Work through the records below, line by line, and say how many lines include "agent", with nothing else.
═══ Supplied material
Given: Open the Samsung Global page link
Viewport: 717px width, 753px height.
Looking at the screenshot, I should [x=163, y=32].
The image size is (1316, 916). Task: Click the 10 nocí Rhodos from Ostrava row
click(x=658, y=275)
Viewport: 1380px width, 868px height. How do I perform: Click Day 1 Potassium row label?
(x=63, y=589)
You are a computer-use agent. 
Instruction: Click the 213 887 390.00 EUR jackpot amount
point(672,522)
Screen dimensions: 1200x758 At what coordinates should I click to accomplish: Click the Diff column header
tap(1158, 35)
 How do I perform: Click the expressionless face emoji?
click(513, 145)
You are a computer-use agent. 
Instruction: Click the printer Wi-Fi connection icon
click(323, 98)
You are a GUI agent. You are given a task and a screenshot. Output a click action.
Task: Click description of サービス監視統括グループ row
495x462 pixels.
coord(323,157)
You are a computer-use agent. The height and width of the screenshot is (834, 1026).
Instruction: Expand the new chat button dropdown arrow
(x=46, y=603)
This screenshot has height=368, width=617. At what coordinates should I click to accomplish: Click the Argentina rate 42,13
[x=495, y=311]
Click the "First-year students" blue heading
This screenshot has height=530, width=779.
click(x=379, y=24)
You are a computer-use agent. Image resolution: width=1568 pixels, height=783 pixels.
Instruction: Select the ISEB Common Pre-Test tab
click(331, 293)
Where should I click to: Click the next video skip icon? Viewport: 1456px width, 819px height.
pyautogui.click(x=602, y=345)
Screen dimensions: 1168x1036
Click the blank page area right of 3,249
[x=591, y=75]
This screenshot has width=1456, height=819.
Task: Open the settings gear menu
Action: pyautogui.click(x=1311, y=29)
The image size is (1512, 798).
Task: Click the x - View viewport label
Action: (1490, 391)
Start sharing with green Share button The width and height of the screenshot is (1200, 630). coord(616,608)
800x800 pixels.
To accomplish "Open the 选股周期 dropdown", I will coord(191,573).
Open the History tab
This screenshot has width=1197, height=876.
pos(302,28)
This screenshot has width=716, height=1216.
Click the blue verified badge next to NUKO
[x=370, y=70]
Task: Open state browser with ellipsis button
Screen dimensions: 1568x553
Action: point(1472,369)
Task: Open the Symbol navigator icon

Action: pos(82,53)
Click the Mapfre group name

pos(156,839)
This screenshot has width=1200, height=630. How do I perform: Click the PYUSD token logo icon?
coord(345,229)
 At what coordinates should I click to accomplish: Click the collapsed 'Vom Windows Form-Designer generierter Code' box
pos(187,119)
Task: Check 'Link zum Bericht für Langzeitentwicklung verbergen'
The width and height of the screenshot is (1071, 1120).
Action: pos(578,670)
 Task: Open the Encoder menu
══════
Completed exercise:
5